Shad was going through a divorce and weighed about two hundred and forty pounds when his uncle challenged him to a race. Not a 5K. A duathlon — five K run, twelve K bike, five K run. He finished in about three hours and something clicked. He started doing five Ks, then ten Ks, then a half marathon, then a marathon, then triathlon, then trail running, which he describes with a certain deadpan logic as being cheap.

His first trail run was on the Mesa Trail in Boulder in a pair of REI trail running shoes. It was foggy and raining and snowing and he loved every minute of it. He joined the Boulder Trail Runners, saw an email asking for a pacer at Leadville, responded before he knew what Leadville was, Googled it, and sent the email anyway. He'd never run forty miles before but figured he could walk the rest.

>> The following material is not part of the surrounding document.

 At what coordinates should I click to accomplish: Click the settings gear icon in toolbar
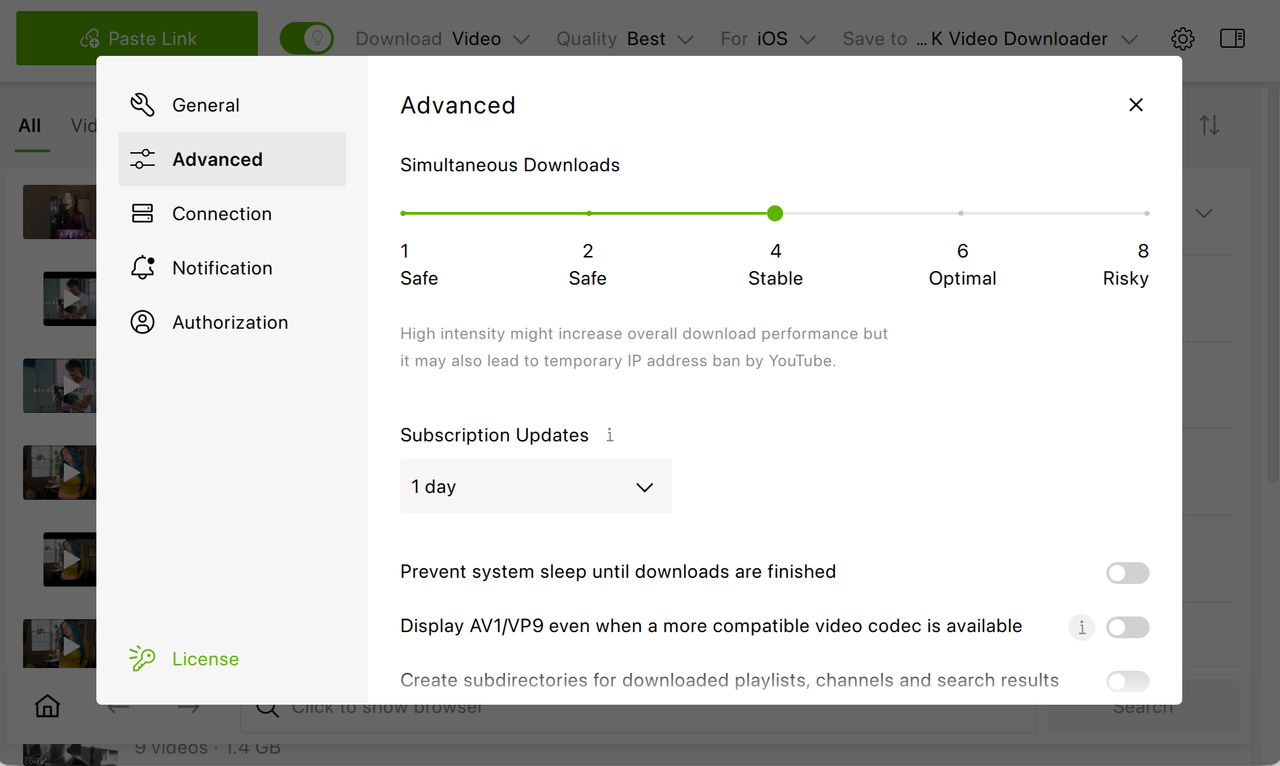(1183, 39)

He showed up. His runner got cut. He slept under the bleachers.

Why he's still scared

Ask Shad what it takes to keep showing up to hundred-mile start lines for two decades and he'll tell you the fear never goes away. Every single time. Twenty plus races in, hundreds of other races on top of that, and the gun goes off and he's terrified. He says it takes him about five miles before he finally gets into the moment.

He thinks that's a good thing. He thinks the fear is what makes you feel alive. The alternative — showing up to something that doesn't scare you anymore — doesn't interest him.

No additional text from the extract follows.